At last year’s BP agm, Peter Sutherland assured shareholders that the company had offered the Attorney General “full co-operation” in investigating the Vargas murder. Puzzled investigators concluded that Sutherland may not have been fully or properly briefed.

A year ago, a Sunday Times investigation challenged Sutherland’s version of events and concluded that, “The links between the death squad that killed Vargas and the 16th Brigade... undermine BP’s belief it can have military protection ‘free of human rights violations.’”

Last year in Colombia, 184 trade unionists were murdered for their union activitiy. On average, there are 20 political killings a day. The involvement of the left-wing Farc organisation in murder and extortion has been widely publicised, not least in Ireland. It’s less well known that independent observers, including officials of mainstream aid and human rights organisations such as War on Want, Save the Children and Human Rights Watch hold right-wing groups associated with the regime of Álvaro Uribe Velez responsible for 80 percent of these human rights violations.

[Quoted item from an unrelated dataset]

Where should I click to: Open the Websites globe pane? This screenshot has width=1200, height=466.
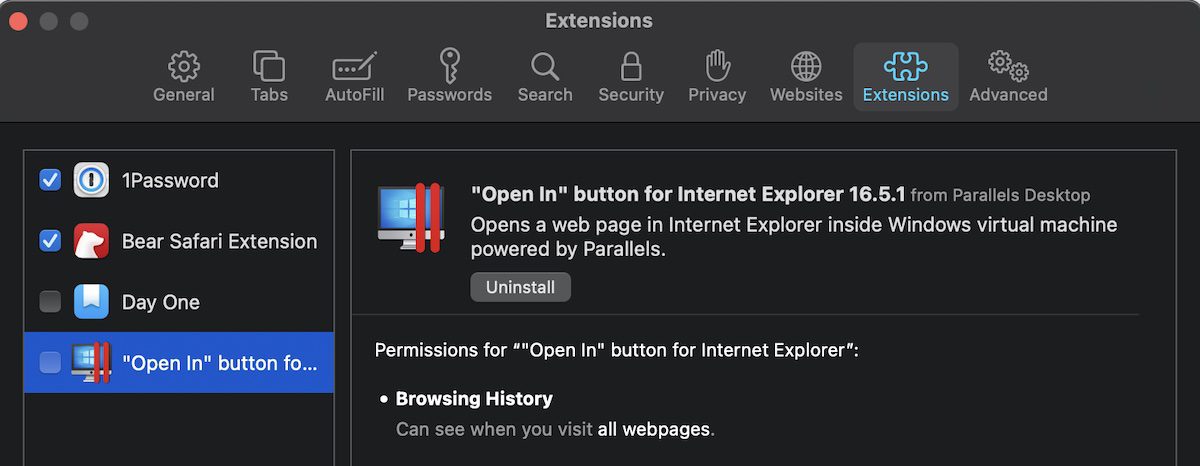point(806,77)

The Colombia Solidarity Campaign did everything it could think of to persuade media outlets to cover the complaints against BP being highlighted by Marta Hinestroza and Samuel Morales, but with very limited success. Irish newspapers, including the Sunday Independent, were informed in advance of Samuel’s visit to Derry and Belfast. The Irish angle arising from Sutherland’s role at the head of BP was drawn to their attention. As far as I am aware, no national newspaper thought the matter worth a word.

The real story of the way capitalism is despoiling the world, and of the involvement of the Irish elite in the despoliation, isn’t sensational in the newspaper sense of the word, isn’t suitable for once-off shock-horror personalised pieces which might help sell a few thousand extra units on a Sunday morning. It’s day-to-day stuff. The basic information is freely available. But to print it on a day-to-day basis would be to describe the reality of the capitalist system. And that’s not the business the mainstream media are in.

The end result of the Indo’s spectacularly inaccurate piece was that Sutherland was able to waltz away unscathed from a week which he might have anticipated as a PR disaster for himself personally and for the ruthless multinational which he presides over. Marta Hinestroza and Samuel Morales might reflect ruefully on the strange ways of the free press.